REQUESTS →
**a.** In the essay on finding a "perfect" mate, where did the writer come across the title "How to Find Your Perfect Mate!"?
**b.** Carry on the essay about there being no "perfect" mate, picking up after its final sentence.

SELECTED TEXT →

There’s NO Such Thing as a “Perfect” Mate

“How to Find Your Perfect Mate!” is a title I read while scrolling down my Facebook timeline. Immediately, the word “perfect” stood out to me. Perfect…no one and nothing is  perfect. So to think that someone could give information on how to find the perfect mate, literally made me laugh out loud. But out of curiosity and a desire to receive some additional humor, I clicked on the link. Of course, everything that was suggested was cute, vague, and unrealistic for Christian dating.

Yes, I said Christian dating. Why is that we’re so afraid of that word?! Well maybe it’s the rules that people like to place behind it. Rules and boundaries are important in dating, but not if it subjects us to unrealistic expectations with potential suitors. We should have a realist mindset and expectation when dating. Personally, when I went on dates, the last thing on my mind was to exude the Proverbs 31 woman, and I’m sure my date wasn’t focused on being my Boaz.

INFORMATION PROVIDED →

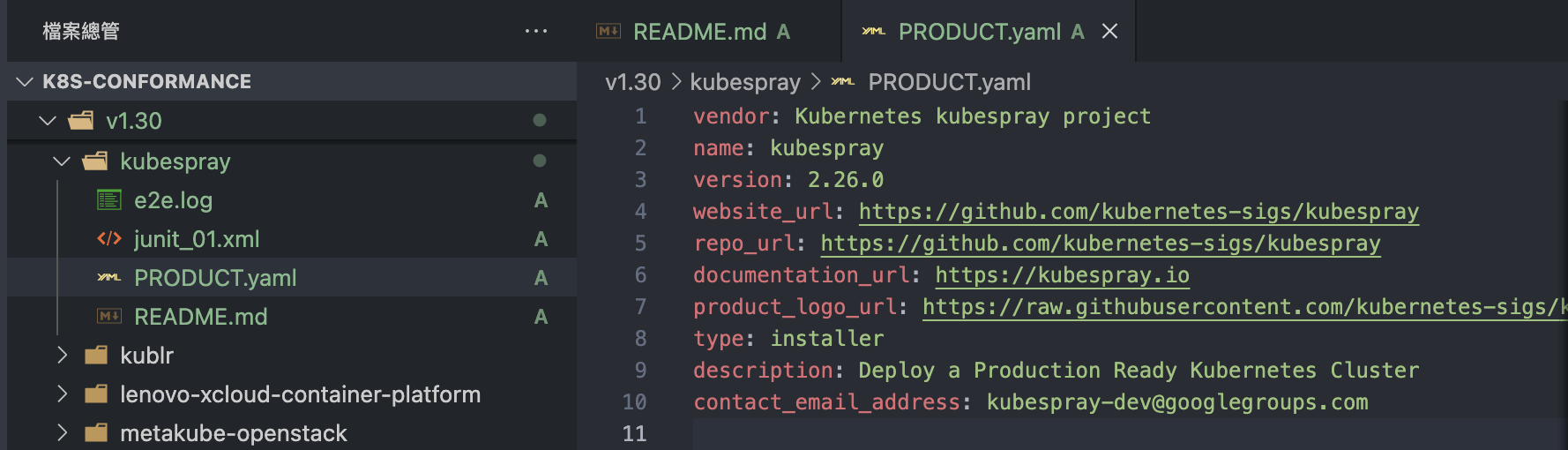Screen dimensions: 1568x450
Task: Click the kublr folder icon
Action: coord(95,356)

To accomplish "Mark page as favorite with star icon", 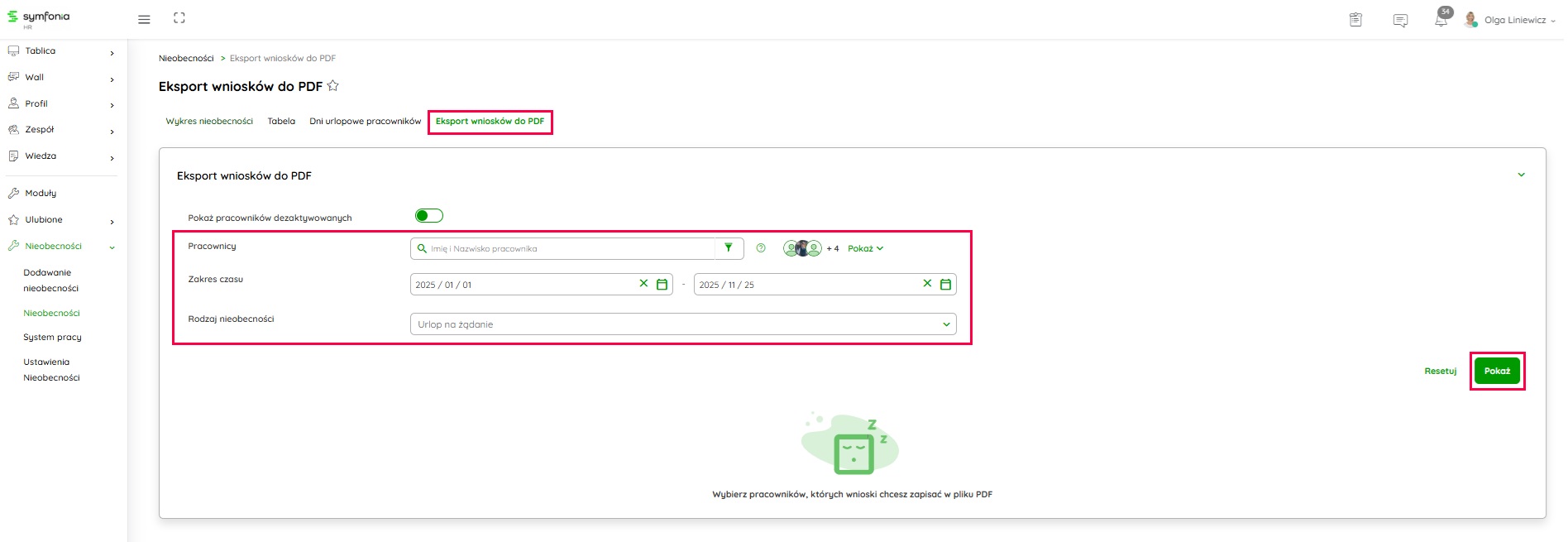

FINAL RESULTS →
**a.** While scrolling down their Facebook timeline.

**b.**
I’m not saying that I wasn’t looking for a Boaz or not desiring to be a Proverbs 31 woman, but it’s not the first thing I thought about while on a date. We’ve all done it, been the “perfect” first date and thankfully everything goes well; so you go out agian. But by the third or forth date, the real you comes out and that perfect person along with it. And I know,  we all want that perfect person but they just DON’T exist. I can even recall being guilty of creating a list of must-haves for my “perfect” man, and when the person didn’t fit into my list,  He was immediately cut! And at that point, He could lose my number and even unfollow me on social media; I didn’t care. I tell you, when I really got focused on God, I became ruthless. I wasn’t letting anyone slide, especially if they didn’t meet the standards of “Mr. Perfect”.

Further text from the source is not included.